There is a cavity about an inch tall inside the block. Water fills this
cavity and touches the temp sender at all times, so it always reads
current ENGINE water temp (which closely mirrors the actual engine
temp, assuming no air in the system). When the engine is cold, the
thermostat is closed, the hole in the disc is uncovered, the water pipe
above the thermostat is blocked off by the thermostat, and the water
passes through the hole to circulate through the engine.

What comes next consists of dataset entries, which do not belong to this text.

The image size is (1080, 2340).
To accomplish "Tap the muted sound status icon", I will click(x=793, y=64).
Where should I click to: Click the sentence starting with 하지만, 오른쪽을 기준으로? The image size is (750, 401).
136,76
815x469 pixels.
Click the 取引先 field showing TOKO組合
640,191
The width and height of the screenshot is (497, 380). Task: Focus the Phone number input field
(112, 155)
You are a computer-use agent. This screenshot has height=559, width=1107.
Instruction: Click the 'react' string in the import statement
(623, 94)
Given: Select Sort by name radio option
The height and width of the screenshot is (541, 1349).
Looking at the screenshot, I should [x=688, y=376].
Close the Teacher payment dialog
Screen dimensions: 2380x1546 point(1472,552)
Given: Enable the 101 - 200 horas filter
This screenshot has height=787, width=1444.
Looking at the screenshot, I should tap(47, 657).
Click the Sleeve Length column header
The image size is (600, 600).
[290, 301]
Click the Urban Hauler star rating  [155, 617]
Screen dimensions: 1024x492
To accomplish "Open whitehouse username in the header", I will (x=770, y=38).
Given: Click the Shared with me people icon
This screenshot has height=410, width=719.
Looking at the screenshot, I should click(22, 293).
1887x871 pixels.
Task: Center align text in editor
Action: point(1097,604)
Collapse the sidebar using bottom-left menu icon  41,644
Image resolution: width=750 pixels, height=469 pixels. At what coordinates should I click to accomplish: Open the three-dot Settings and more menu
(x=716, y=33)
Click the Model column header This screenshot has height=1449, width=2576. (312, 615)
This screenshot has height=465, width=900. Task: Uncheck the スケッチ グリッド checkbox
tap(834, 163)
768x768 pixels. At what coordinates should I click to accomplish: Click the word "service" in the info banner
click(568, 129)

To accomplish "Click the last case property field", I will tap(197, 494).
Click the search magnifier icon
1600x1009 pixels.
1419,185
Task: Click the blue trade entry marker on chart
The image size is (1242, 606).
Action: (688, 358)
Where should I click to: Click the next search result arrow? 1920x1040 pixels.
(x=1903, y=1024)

When the thermostat (which faces upwards) is heated by the warming
water, it opens, which does two things. It partially blocks the hole in
the disc, and allows the water to flow upwards through the pipe and
back to the top of the pressure bottle/swirl tank. Water then flows
out the bottom of that tank, forward to the radiator, where it is
cooled, then sucked rearwards by the water pump. There it is
pressurized and forced into and through the engine, flowing from bottom
to top, eventually winding up back where we started and the cycle
repeats.
Mike
Sent from my iPad
On Nov 16, 2019, at 21:46, B Hower <[1]b.hower3400 at yahoo.com> wrote:
Dear Mike,
Thank you very much, that helps me a lot. So then with OEM set up (
thermostat and disc ) and temperature sensor mounted at the front of
the block, near thermostat, does the sensor see water that is flowing
through the radiator or water circulating around and around in the
engine? And does that change depending on thermostat open or closed
position?
Thanks, I need more schooling,
Bud #3400 ( Drive it like there is no tomorrow -- for there may not be
! )
On Saturday, November 16, 2019, 11:20:00 PM CST, Mike Drew
<[2]mikeldrew at aol.com> wrote:
Bud,
Great question.
The Cleveland thermostat is designed to block off most of the water
from circulating around and around in the engine once it opens up. The
hat fills most of the hole, so most of the water goes forward to the
radiator, and only a bit continues to circulate in the engine (promotes
even cooling and helps prevent hot and cold spots).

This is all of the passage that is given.